The exact code and data behind the published IEEE Access 2026 results are preserved at the git tag
paper-ieee-access-2026.
To reproduce the paper, check out that tag:
git checkout paper-ieee-access-2026The main branch moves beyond the paper (cleaner naming, leaner dependencies, and a test suite), so
use the tag when you specifically want the published results.
The J-LLM associated with ChronoBench handles multi-physics simulations, including but
not limited to:
- Collision, Contact, and Friction Dynamics (MBD): Scenarios involving multi-link arms, gear mechanisms, slider-crank system, and other typical mechanisms.
- Vibration, deformation, stress, and strain (FEA): Scenarios involving cable, beam, shells, plates that evaluate the S-LLM's proficiency in structural analysis.
- Vehicle Dynamics (VEH): City buses, off-road vehicles (e.g., HMMWV, M113), trucks (e.g., Kraz, MAN), and sedans are used to test the S-LLM's ability to simulate driving scenarios. Driver, engine, transmission, and tire models, as well as high-level control policies integrated with sensors, are included in the benchmark.
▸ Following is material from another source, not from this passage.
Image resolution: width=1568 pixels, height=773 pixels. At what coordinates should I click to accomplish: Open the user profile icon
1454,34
- Sensor Integration (SEN): Scenarios involving GPS, IMU, LiDAR, and camera sensors are used to exercise the S-LLM's capability to support perception tasks for autonomous vehicles and robotic systems.
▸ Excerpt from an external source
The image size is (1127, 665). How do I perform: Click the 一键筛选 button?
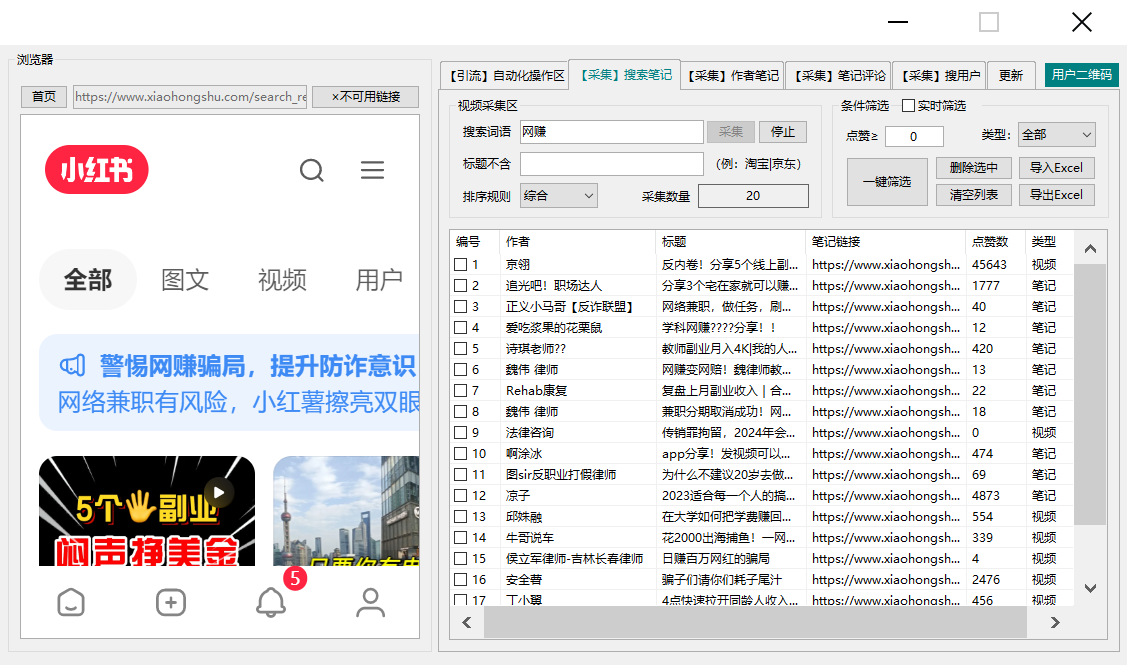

- Robotics Dynamics (RBT): The benchmark touches on robotic systems like Turtlebot, Curiosity, and VIPER, as well as granular dynamics and deformable terrain simulations, e.g., the Soil Contact Model (SCM) that come into play in off-road operations for both robots and vehicles.
ChronoBench draws on 102 demonstration tasks associated with 34 distinct physical systems of the categories MBD through RBT listed above. These tasks involve setting up and progressively modifying virtual experiment scripts, with each task broken down into three high-quality turns. These turns have been designed by simulation experts to gradually increase in complexity, thus enabling the J-LLM to provide a robust assessment of the S-LLM's capabilities. A list of example simulation scenarios in ChronoBench is provided in the above figure.
The ChronoBench pipeline for evaluating S-LLMs is shown above. The J-LLM is calibrated using a
validation set containing pairs of ground-truth and generated scripts. The prompts given to the
J-LLM are interactively optimized to match the score provided by the expert. Then the J-LLM is
used to evaluate the S-LLM based on the generated scripts, ground-truth scripts, and the API
documentation.
Complementing the end-to-end ChronoBench evaluation, the study introduces PyChronoBench, a lightweight multiple-choice benchmark targeting fine-grained knowledge of the PyChrono API. It contains 280 questions (contact modeling, body creation, solver settings, sensor configuration, and other frequent developer tasks), each with a single correct option among four distractors for trivial automatic grading. PyChronoBench lives in its own repository: github.com/uwsbel/PyChronoBench.